Exercise instructions ->
1/ Decide whether each statement below agrees with the passage on Obama and Battlestar Galactica, answering yes or no and quoting the words of that passage that settle it. (a) The passage calls Obama's mother an immigrant. (b) The passage says Left and Right have been forced to work together. (c) The passage quotes the prophecy as saying humans left Kobol by their own choice.
2/ Write a continuation of the passage on Obama and Battlestar Galactica, starting after its last sentence.

Passage ->
** Begin **
Barack Obama's campaign and election are also powerful melodramas. Consider, could one even construct such a story that is Barack Obama's life? The first Black president, born to an immigrant father and a white wanderlust filled anthropologist mother, abandoned by his father and raised by grandparents in Kansas, and who rode a meteoric star to Harvard, married a beautiful, smart and formidable woman with whom he would have two charming children, then elected to the United States Senate, and eventually the presidency. President Barack Obama's life is a fiction that is real. How will this story end? Will the political theater that is Obama's evocation of Abraham Lincoln end in the healing of what is now a broken promise between the American government and its citizens to guarantee the common good and national prosperity? Or, will the melodrama that is the Barack Obama moment end as a tragedy, one of epic proportions where disappointment and pain are the feelings most associated in the public imagination with President Obama's administration?

As Season 4 of Battlestar Galactica has thrown into question our assumptions about humanity's relationship with the Cylons by introducing the notion that perhaps humans and Cylons are actually one in the same species, in Barack Obama's America, Left and Right have been forced to work together to solve our collective crises. Once looming large in our political vocabulary, such once common sense framings as Blue State, Red State, and "the Culture Wars" have momentarily given way to a sense of collective, linked fate. White voters, voters who historically have chosen racial animosity, and the psychic wages of whiteness over shared class interests with people of color, have in a moment of enlightened self-interest, elected a Black man the President of the United States.

It seems that in a moment of disaster, just as in Battlestar Galactica, former foes are forced to work together for a common goal. Differences are seemingly erased, while still simmering beneath the surface. Genocidal calamity has brought humans and Cylons together, but for how long? Economic calamity has brought Americans together, but for how long? It seems that in Barack Obama's America, we are all Cylons now, but for how long?

Battlestar Galactica, Battlestar Obama. It has a certain ring and cadence to it, does it not?

Some thoughts and questions.

1. Why Dualla? Why the strong black woman? Perhaps, she was not as strong as we thought? Or is she stronger than any of the other characters?

2. Is the prophecy which described Earth as the home of humanity wrong? Is the Book of Pythia incorrect? Or as in most matters of prophecy and faith are they merely being misinterpreted?

3. On this point, notice the language of the Prophecy, "humans were cast out of Kobol." Hmmm....sounds like punishment to me. And if we were cast out, what was our crime?

4. Confusion. Okay, did humanity make the Cylons on Earth and then the Cylons rebelled and destroyed us? Thus, the circle being complete when humanity returns and destroys the Earth?
** End **
Given information ->
** Begin **
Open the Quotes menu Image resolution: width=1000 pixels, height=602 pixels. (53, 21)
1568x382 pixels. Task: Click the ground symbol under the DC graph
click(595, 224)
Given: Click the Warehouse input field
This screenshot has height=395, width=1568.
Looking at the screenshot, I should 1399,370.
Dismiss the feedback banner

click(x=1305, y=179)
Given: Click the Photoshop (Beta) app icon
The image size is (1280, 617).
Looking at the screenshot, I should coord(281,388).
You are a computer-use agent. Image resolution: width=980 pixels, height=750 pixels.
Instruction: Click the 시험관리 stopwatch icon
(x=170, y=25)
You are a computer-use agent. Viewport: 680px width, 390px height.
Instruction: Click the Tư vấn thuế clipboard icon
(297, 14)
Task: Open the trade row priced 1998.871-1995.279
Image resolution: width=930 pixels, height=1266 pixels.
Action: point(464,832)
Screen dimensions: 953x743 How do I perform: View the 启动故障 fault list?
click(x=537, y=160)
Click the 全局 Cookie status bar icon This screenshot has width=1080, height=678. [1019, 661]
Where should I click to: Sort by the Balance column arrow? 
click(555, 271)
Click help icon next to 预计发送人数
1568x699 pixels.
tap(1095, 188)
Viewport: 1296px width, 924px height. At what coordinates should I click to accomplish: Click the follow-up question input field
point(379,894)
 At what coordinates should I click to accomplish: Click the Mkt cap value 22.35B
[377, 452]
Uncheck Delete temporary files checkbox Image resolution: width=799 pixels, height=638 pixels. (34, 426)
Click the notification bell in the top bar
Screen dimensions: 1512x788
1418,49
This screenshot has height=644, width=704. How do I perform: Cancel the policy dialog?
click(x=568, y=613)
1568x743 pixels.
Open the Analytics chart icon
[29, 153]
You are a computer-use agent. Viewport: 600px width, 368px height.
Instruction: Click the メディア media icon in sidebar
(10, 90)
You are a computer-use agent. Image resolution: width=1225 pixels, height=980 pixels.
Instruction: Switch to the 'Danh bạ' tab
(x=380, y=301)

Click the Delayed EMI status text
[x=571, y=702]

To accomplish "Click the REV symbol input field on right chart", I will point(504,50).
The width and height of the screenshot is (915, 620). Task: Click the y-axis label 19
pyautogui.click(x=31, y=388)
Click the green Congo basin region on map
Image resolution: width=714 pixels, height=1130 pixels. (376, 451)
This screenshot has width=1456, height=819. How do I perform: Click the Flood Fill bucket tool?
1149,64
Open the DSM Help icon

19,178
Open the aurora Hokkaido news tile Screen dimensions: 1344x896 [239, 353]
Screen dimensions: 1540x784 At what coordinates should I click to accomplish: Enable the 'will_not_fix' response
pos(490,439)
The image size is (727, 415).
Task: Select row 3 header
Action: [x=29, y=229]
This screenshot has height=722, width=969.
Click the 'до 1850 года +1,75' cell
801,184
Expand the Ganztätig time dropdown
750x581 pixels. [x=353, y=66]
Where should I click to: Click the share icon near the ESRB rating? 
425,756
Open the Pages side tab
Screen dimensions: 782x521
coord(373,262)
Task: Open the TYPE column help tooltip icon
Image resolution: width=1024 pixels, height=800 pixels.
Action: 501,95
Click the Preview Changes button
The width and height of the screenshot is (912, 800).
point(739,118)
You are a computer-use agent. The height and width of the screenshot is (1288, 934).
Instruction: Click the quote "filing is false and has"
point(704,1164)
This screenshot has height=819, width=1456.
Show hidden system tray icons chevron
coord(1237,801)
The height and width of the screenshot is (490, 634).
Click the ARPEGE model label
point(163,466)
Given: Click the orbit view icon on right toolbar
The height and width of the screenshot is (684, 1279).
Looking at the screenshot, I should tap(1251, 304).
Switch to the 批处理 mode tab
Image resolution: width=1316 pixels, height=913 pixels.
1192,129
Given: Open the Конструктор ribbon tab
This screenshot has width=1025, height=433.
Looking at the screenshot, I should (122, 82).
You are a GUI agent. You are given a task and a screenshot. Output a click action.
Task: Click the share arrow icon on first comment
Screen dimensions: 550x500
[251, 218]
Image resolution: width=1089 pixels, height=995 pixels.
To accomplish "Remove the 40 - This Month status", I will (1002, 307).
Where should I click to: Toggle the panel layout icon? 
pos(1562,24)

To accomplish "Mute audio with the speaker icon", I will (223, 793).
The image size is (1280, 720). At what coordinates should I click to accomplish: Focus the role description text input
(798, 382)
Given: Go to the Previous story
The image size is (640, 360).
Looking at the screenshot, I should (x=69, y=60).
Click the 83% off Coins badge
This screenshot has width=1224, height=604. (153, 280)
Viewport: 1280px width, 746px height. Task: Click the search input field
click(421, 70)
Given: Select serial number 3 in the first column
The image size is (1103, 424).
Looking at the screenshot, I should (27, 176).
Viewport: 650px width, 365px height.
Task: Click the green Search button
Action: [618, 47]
** End **
Responses to the exercise ->
1/
(a) No: "born to an immigrant father and a white wanderlust filled anthropologist mother"
(b) Yes: "Left and Right have been forced to work together to solve our collective crises"
(c) No: "humans were cast out of Kobol."

2/
5. Or did the Cylons make humans as slaves, we rebelled, and returned and then destroyed them? Again, the mirror, and the fulfillment of the idea that all of what we are seeing in Battlestar Galactica is cyclical?

6. Apocalyptic religions are centered on a narrative of destruction and rebirth. Could it be that the final five, and Tigh's wife in particular were part of a cult (i.e. those Christian Fascist Left Behind Rapture types) that actually put into motion the destruction of Earth in order to fulfill God's plan?

7. Oh, I have to gloat, I called Tyrol's baby daddy problem a year ago in this post.

8. We have the final five Cylons. But, we don't have a number "Seven" Cylon. Could Tigh's wife be a Seven, and someone else, Starbuck or Athena/Boomer's child be the real final Cylon?

9. My theory, this is all cyclical and will repeat itself again and again because the desire to create artificial intelligence is hardwired into the subconsciousness of man. We want to create life in an effort to become God. These creations will repeatedly rise up to destroy us. Second thought: each generation humanity leaves Earth and returns to find it destroyed. They, the humans and Cylons, then go out into the galaxy to find new planets. This cycle is repeated again and again. For a visual imagine the spokes of a wheel. We return to the center and then strike out in new directions, an act which in turn spreads our human/Cylon civilization throughout the galaxy. Wash, rinse, and repeat. Question: will this continue forever or until we finally get it "right?"

10. Two words: Count Iblis. I still put my money on a Deus Ex Machina moment where all is revealed and someone has been pulling the strings.

11. Do you take the Cylons into the fleet or leave them out to dry? Do you trust their technology given how they have used it as a weapon before? Do the Cylons merit inclusion as citizens? Given the many poor decisions which Adama and Roselyn have made how can you not be on Zarek and Gaeta's side in the upcoming civil war?

12. Ultimately, this all has to end badly with a huge loss of life, a loss so great that it necessitates the merging of the human and Cylon fleets.

Your thoughts?


Anonymous said...

why didn't you guys put any spoiler tags,or at least some type of warning, on? I have season 1,2,3, and am on 3, and you ruined the shock. I know its my fault, but jeez

Unknown said...

Just finished watching the final episode of BSG, and searched the web to find some deeper talks on the show. Don't turn a perfectly good show into a rally cry for "Change." We the people do not want socialism and never will. The simple fact is that this president has single handedly managed to divide out great country into many near violently angry segments. Racial lines have been drawn so deep in the sand; it will take decades to fill it in again, to mention nothing of the class warfare he has ignited. BSG is about freedom from tyranny and those who would seek to chain us and democracy and the sometimes ugly scarifies made by good people in order to insure all are heard. You also make points of "forcing right and left to work together," and all I can ask is WHEN? When he passes his stimulus plan that was all republicans where opposed to and instead of realizing it was a stupid idea in the first place, decided to pass its latest revision without any review. I am sorry sir, but you either saw a different show, or live in a different country. I implore you, please stop listening to what NBC tells you is going on, dig a little deeper. Now to find a page that isn't tainted by propaganda.

Unknown said...

Noticed, you have to approve my previously made comment first. Well, sending this hoping you seriously consider not deleting it. Good day to you.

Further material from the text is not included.